Rudy Gonzalez, headshot

By Rudy Gonzalez | Secretary-Treasurer

Thoughts on the 64th State Building Trades Convention

I’d first like to offer my congratulations to President Chris Hannan of the State Building and Construction Trades Council of California (SBCTC) on his recent election by the statewide delegates of the SBCTC.

I’ve come to know Brother Hannan in my few years here at the San Francisco Building and Construction Trades Council, and I’ll put my assessment of him in the simplest of terms: He knows what he’s doing.

He’s about the work. He’s about the members. He cares deeply about future apprentices and investing in community jobs.
It’s clear that Hannan has the true heart of a trade unionist. He’s always looking for ways to keep as many people as possible in coalition in order to affect the greatest change for the many. I think he possesses the knowledge base that’s critical for any successful SBCTC president.

I’m thrilled that our delegates so resoundingly voted their confidence in Hannan.

I look forward to working alongside him to lift up every voice in the industry. I’m confident that he will lead us well.

This State Building Trades Convention was my first, so it was great to have along as a fellow SF delegate brother Mike Theriault, retired member of Ironworkers Local 377 and former secretary-treasurer of this council, as many of you will recall. Theriault was well-received by former colleagues and even took his turn on the microphone to register the SF per-capita.

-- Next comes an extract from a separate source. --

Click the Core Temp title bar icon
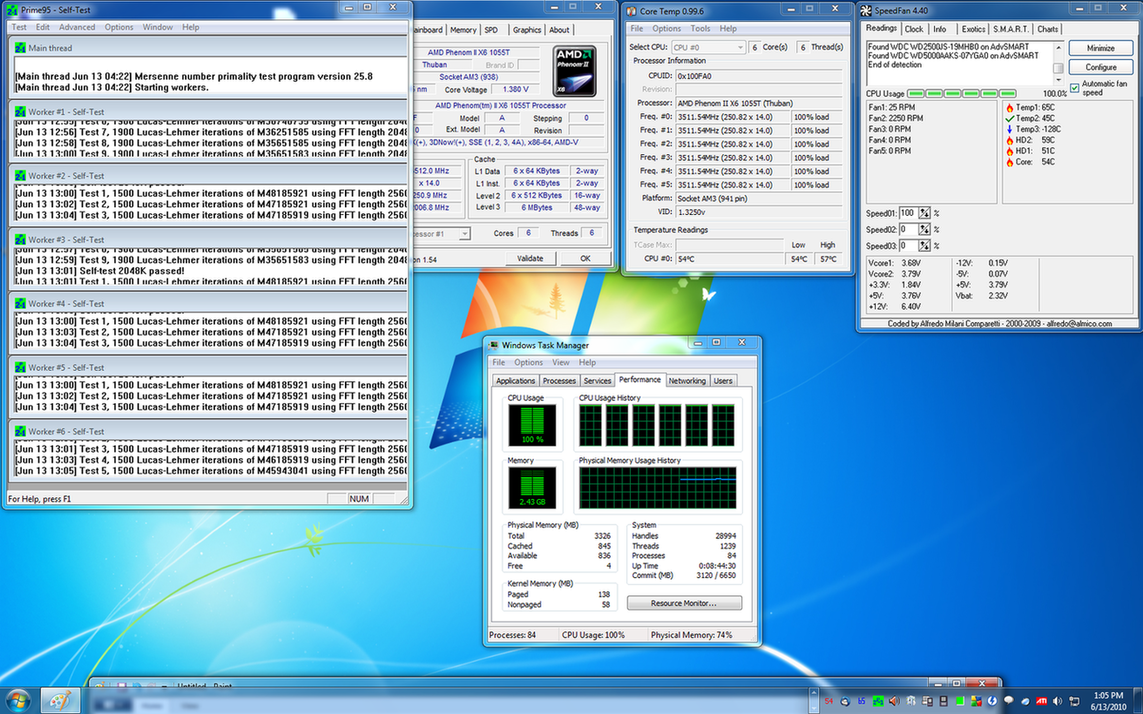(x=632, y=10)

The quadrennial convention’s ultimate purpose comes down to the serious business of electing officers and funding the SBCTC, but it’s also chock-full of guests. We heard from dynamic speakers such as California State Controller Malia Cohen, Lieutenant Governor Eleni Kounalakis, and Attorney General Rob Bonta.

For my money, though, the convention’s best speaker was President Sean McGarvey of our Washington, D.C.-based building trades advocates, North America’s Building Trades Unions (NABTU). McGarvey, a glazier by trade, recognized the role our state plays in setting the highest bar for construction workers before speaking about some of our collective challenges, which include realizing the promise of registered apprenticeship and strengthening our unions through inclusivity and continuing to be the very best in our trades.

Pelosi Gets TJPA Funded, With Work on the Horizon

A shout-out is in order to our congressional representative, Nancy Pelosi. Her continued support of good jobs and green transit infrastructure, such as the work of the Transbay Joint Powers Authority (TJPA), means she’s working directly to help good union jobs proliferate in the Bay Area.

TJPA is the agency in charge of building out the Portal, a.k.a. Phase 2 of SF’s downtown rail extension beneath the Transbay Transit Center. Thanks to Pelosi’s efforts, this project was included in the White House’s budget to the tune of $500 million. That funding allocation gets us closer to beginning the work, which will bring a lot of long-term jobs to a lot of local union tradespeople.

Phase 1 brought over 5.7 million work-hours to Bay Area trades members. The next phase of the buildout will likely bring twice that amount.

As for Pelosi, don’t let anyone convince you that her position in the 11th congressional seat is up for grabs. From my vantage point, only the most cynical politicos would see Pelosi as anything other than the best damn congresswoman we could have as trade unionists. She’s been a proven friend to the working Californian. At a time like this, I’m sure glad that she’s right where SF and the entire country need her to be, bringing credibility and effective advocacy to the halls of Congress.

Negotiation Wins

A special thanks goes out to our bargaining committee members and union representatives who have been steadfast negotiators during the past several months on behalf of our people at the Public Employees
Committee (PEC). The power of our unity has made all the difference — from PEC to the local union and side-table talks to mediation.

City talks are finally moving, and you’re sure to read coverage in this paper about the many gains we’ve made for our members. I want to recognize the following representatives who endured this round of bargaining to advocate for the priorities of their shops and stare down — and, ultimately, beat back — concessions proposed by the City:

  • Mike Henneberry, Teamsters Local 853
  • Peter Lang, Roofers and Waterproofers Local 40
  • Josh Vallis, Sheet Metal Workers Local 104
  • Walter Orellana, Plasterers and Cement Masons Local 300
  • Israel Vargas, Plasterers and Cement Masons Local 300
  • Nick King, Glaziers Local 718
  • Anthony Nuanes, Carpet and Soft Tile Workers Local 12
  • Colin Johnson, BAC Local 3
  • Eddie Reyes, Iron Workers Local 377
  • Jim Beaumonte and Maggie McDonald, IATSE Local 16
  • John Chiarenza, UA Local 38
  • Larry Mazzola Jr., UA Local 38 and SF Building Trades Council president

Meanwhile, at the school district, our team unanimously ratified a deal to increase wages by 16% and settle a new overall contract for SFUSD Common Crafts members earlier this month. We now look to the SF Board of Education to approve the pact later in May.

I look forward to reporting more good news next month!